Name | yolo-health-checker JSON |
Version |
0.1.1
JSON |
| download |
home_page | None |
Summary | A tool to numerically analyze the health of a YOLO dataset. |
upload_time | 2024-12-28 04:27:09 |
maintainer | None |
docs_url | None |
author | None |
requires_python | None |
license | None |
keywords |
yolo
dataset
analysis
|
VCS |
|
bugtrack_url |
|
requirements |
No requirements were recorded.
|
Travis-CI |
No Travis.
|
coveralls test coverage |
No coveralls.
|
# yolo-health-checker
A Python tool to perform an in-depth analysis of YOLO-format datasets, providing both **multidimensional** and **unidimensional** metrics of dataset “health.” This package helps you **quantify** class distribution, spatial distribution, and other properties in a systematic and reproducible way.
## Features
- **Class Distribution Analysis**:
- Calculate entropy, Gini index, and standard deviation of instance counts per class.
- Inspect the number of instances per class and identify imbalances quickly.
- **Spatial Distribution Analysis**:
- Compute spatial entropy of bounding boxes to see how they are spread across images.
- Measure standard deviation of bounding box centers, detecting if objects cluster in certain image regions.
- Calculate average distance from image center, unveiling potential “center bias” in your dataset.
- **Rich Visual Outputs**:
- Automatically generates heatmaps of bounding box footprints and centers.
- Visual bar charts showing the number of instances per class.
- **Comprehensive Logging**:
- Each analysis is logged into a log file, capturing potential warnings (e.g., missing annotations) and key statistics.
- **Modular**:
- Integrate directly into Python code, or run as a command-line script.

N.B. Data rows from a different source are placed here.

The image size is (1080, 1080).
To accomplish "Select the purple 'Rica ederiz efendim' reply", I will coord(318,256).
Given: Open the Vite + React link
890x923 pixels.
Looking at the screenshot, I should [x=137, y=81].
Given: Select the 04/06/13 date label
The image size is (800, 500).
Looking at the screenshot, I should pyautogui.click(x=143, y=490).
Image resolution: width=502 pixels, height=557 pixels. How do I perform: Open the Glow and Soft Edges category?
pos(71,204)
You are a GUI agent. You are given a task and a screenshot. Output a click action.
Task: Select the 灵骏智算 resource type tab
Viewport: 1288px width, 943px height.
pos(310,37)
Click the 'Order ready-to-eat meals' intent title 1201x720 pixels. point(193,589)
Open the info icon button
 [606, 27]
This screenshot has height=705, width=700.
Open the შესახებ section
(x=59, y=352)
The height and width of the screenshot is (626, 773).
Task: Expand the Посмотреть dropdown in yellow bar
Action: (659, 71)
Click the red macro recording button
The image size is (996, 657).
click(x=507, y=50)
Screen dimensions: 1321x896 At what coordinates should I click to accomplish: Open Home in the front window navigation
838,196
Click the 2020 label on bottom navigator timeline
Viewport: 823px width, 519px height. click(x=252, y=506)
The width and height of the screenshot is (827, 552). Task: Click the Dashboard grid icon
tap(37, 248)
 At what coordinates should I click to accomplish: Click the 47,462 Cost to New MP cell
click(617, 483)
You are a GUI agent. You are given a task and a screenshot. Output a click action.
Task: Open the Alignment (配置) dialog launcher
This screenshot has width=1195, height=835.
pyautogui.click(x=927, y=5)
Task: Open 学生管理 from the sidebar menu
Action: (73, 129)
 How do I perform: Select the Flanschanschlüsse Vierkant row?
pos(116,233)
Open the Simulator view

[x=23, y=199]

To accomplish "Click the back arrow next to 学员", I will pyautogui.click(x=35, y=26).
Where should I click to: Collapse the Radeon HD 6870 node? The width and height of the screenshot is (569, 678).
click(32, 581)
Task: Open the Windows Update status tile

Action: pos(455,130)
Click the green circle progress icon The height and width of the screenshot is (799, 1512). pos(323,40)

- Produces CSV reports of class distribution and overall health metrics.
## Installation
Install `yolo-health-checker` via pip:
``pip install yolo-health-checker``
## Usage
There are two main ways to use this tool: **as a command-line script** or **via Python import**.
### Command-Line
``python -m yolo_health_checker.analyze_dataset /path/to/yolo_dataset --output_dir results --save_images --save_csv``
- `dataset_path`: The path to your YOLO-format dataset (containing `data.yaml`, `train/`, `val/` folders).
- `--output_dir`: Optional path to store the output artifacts (CSV, images, etc.).
- `--save_images`: Save class distribution bar charts and heatmaps.
- `--save_csv`: Save CSV files with class distributions and health metrics.
- `--log_file`: Specify the log file name (default: `main.log`).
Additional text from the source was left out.